O contraste entre os estilos de Camilo e Ciro explica muito do sucesso de um e do fracasso do outro. Camilo leva a política a sério, costurando alianças com humildade e respeito. Ciro, por outro lado, comporta-se como um orangotango numa sala de cristais. Suas ofensas não poupam nem mulheres em posições de liderança, como no caso da prefeita de Crateús, Janaína Farias. Ciro a chamou de “cortesã de Camilo Santana”, sendo repudiado por senadoras de todos os espectros políticos, da esquerda à extrema-direita. A Advocacia do Senado pediu sua prisão por repetir as agressões mesmo após ser condenado a pagar R$ 52 mil por danos morais. As investidas machistas uniram mulheres contra ele, fortalecendo exatamente quem pretendia destruir.
Para 2026, o dilema de Ciro parece insolúvel. A eleição para governador passará pela costura com prefeitos, trabalho que Camilo domina e Ciro despreza. Seu único caminho seria uma aliança com o bolsonarismo, mas como explicar tudo o que disse sobre Bolsonaro? O mais revelador é seu silêncio estratégico nos últimos meses sobre temas nacionais cruciais, para não ferir os brios da extrema-direita.

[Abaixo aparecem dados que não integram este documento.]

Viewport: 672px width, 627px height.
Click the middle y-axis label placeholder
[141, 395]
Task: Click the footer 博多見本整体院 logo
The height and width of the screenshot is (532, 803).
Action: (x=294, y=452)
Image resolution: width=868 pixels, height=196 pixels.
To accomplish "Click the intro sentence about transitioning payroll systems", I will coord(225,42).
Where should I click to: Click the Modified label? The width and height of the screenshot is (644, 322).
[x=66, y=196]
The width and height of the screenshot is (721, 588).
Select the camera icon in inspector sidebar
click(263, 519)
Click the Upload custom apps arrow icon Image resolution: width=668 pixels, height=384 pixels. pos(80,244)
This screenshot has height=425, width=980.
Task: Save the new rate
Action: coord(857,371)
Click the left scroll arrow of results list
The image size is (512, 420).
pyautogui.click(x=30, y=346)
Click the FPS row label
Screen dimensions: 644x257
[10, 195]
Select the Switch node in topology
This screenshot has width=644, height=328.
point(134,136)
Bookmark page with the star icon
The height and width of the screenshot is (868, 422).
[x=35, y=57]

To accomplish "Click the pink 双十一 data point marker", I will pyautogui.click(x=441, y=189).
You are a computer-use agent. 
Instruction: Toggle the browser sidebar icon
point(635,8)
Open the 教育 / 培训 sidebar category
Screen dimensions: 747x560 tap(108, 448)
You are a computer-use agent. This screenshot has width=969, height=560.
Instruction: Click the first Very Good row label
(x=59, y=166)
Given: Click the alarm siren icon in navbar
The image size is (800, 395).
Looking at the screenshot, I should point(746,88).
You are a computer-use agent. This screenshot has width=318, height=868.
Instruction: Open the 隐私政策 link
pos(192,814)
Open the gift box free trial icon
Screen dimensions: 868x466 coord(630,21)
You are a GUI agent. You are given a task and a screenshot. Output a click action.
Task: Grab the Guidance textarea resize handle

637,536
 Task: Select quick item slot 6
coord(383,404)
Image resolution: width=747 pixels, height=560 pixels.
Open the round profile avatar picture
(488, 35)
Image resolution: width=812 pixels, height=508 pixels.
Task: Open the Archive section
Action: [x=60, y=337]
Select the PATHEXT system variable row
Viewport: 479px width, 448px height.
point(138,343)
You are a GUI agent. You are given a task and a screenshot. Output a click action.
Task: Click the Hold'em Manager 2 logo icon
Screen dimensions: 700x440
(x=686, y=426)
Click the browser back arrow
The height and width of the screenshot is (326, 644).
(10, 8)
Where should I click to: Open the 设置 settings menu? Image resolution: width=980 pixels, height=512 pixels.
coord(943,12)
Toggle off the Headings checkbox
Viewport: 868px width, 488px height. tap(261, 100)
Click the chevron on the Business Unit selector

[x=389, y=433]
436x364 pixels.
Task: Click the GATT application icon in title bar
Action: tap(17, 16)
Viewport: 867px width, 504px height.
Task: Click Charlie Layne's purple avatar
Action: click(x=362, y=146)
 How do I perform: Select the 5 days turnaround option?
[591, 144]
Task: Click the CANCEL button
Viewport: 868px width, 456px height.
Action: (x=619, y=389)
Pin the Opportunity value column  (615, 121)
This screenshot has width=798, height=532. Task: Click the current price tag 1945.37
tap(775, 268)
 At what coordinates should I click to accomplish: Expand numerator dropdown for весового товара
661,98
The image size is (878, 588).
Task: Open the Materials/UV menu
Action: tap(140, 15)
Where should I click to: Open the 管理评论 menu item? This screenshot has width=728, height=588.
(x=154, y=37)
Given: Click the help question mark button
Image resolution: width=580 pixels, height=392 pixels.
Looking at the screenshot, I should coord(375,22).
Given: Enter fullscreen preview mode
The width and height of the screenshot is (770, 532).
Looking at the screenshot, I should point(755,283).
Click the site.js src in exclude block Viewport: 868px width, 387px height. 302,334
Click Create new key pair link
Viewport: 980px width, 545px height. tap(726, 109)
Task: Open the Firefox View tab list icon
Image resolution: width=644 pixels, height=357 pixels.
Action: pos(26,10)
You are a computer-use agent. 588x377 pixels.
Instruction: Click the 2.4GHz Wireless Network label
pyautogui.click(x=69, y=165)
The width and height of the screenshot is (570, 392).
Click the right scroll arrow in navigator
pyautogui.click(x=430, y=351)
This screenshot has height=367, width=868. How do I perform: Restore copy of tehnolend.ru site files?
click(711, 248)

Há ainda outra camada de ironia na escolha do PSDB. Ciro está entrando num partido praticamente irrelevante no Ceará, com apenas 2 prefeitos e 1 deputada estadual. Nacionalmente, a sigla enfrenta grave crise de identidade. A entrada de Ciro, com seu histórico de rupturas, pode piorar ainda mais a situação do partido.
A maior ironia, porém, está em 2022. Quando Ciro rompeu com os aliados de Camilo Santana, acabou ajudando Elmano de Freitas a vencer no primeiro turno. O grupo de Ciro acumulava desgaste, e o resultado eleitoral comprovou que ele era mais um fardo do que um ativo. Para 2026, a dinâmica promete se repetir: se Ciro entrar na campanha da oposição, alimentará tantas contradições que, mais uma vez, acabará ajudando a base política de Camilo a ter um bom desempenho.
A trajetória de Ciro Gomes é um exemplo perfeito do papel da ironia na política contemporânea. Aquele que se apresentava como salvador da política brasileira hoje está isolado, justamente por não reconhecer seus defeitos: a arrogância, a incapacidade de construir alianças e a crença de que a violência verbal substituiria o trabalho político sério. Ao sair do PDT rumo ao PSDB, Ciro não muda apenas de legenda — ele confirma seu papel involuntário como o maior aliado de seus adversários. Assim como Eduardo Bolsonaro, é mais um “camisa 10” de Lula.